-- Begin DATA --

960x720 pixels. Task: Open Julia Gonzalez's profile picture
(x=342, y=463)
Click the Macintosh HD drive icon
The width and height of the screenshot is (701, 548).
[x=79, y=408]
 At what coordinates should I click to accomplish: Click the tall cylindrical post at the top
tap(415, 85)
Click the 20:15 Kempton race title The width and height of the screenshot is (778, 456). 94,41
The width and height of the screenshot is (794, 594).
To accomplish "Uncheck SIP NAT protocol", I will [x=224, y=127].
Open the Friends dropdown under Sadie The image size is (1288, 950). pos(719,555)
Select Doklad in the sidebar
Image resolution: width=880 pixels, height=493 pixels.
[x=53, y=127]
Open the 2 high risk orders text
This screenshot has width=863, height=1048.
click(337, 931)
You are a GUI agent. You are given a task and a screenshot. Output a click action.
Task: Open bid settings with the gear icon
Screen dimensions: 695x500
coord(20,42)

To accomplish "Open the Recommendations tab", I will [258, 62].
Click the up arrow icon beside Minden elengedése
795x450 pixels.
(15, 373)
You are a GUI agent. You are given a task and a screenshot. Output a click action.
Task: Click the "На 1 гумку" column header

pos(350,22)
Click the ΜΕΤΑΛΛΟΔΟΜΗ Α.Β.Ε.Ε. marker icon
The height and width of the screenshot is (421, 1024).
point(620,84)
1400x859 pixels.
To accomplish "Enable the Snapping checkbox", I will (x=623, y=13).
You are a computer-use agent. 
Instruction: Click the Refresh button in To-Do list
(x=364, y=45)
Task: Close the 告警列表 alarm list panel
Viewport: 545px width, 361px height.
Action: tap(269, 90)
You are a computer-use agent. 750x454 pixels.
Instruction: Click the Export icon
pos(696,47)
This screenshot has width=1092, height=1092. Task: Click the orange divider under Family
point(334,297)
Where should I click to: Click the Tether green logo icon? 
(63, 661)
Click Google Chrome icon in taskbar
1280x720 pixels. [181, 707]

-- End DATA --

Rewrite all of the records above, replacing "The width and height of the screenshot is" with "The screenshot size is" wherever it occurs and leaving everything else as it is.

▶ OUTPUT OF THE EXERCISE
960x720 pixels. Task: Open Julia Gonzalez's profile picture
(x=342, y=463)
Click the Macintosh HD drive icon
The screenshot size is (701, 548).
[x=79, y=408]
 At what coordinates should I click to accomplish: Click the tall cylindrical post at the top
tap(415, 85)
Click the 20:15 Kempton race title The screenshot size is (778, 456). 94,41
The screenshot size is (794, 594).
To accomplish "Uncheck SIP NAT protocol", I will [x=224, y=127].
Open the Friends dropdown under Sadie The image size is (1288, 950). pos(719,555)
Select Doklad in the sidebar
Image resolution: width=880 pixels, height=493 pixels.
[x=53, y=127]
Open the 2 high risk orders text
This screenshot has width=863, height=1048.
click(337, 931)
You are a GUI agent. You are given a task and a screenshot. Output a click action.
Task: Open bid settings with the gear icon
Screen dimensions: 695x500
coord(20,42)

To accomplish "Open the Recommendations tab", I will [258, 62].
Click the up arrow icon beside Minden elengedése
795x450 pixels.
(15, 373)
You are a GUI agent. You are given a task and a screenshot. Output a click action.
Task: Click the "На 1 гумку" column header

pos(350,22)
Click the ΜΕΤΑΛΛΟΔΟΜΗ Α.Β.Ε.Ε. marker icon
The height and width of the screenshot is (421, 1024).
point(620,84)
1400x859 pixels.
To accomplish "Enable the Snapping checkbox", I will (x=623, y=13).
You are a computer-use agent. 
Instruction: Click the Refresh button in To-Do list
(x=364, y=45)
Task: Close the 告警列表 alarm list panel
Viewport: 545px width, 361px height.
Action: tap(269, 90)
You are a computer-use agent. 750x454 pixels.
Instruction: Click the Export icon
pos(696,47)
This screenshot has width=1092, height=1092. Task: Click the orange divider under Family
point(334,297)
Where should I click to: Click the Tether green logo icon? 
(63, 661)
Click Google Chrome icon in taskbar
1280x720 pixels. [181, 707]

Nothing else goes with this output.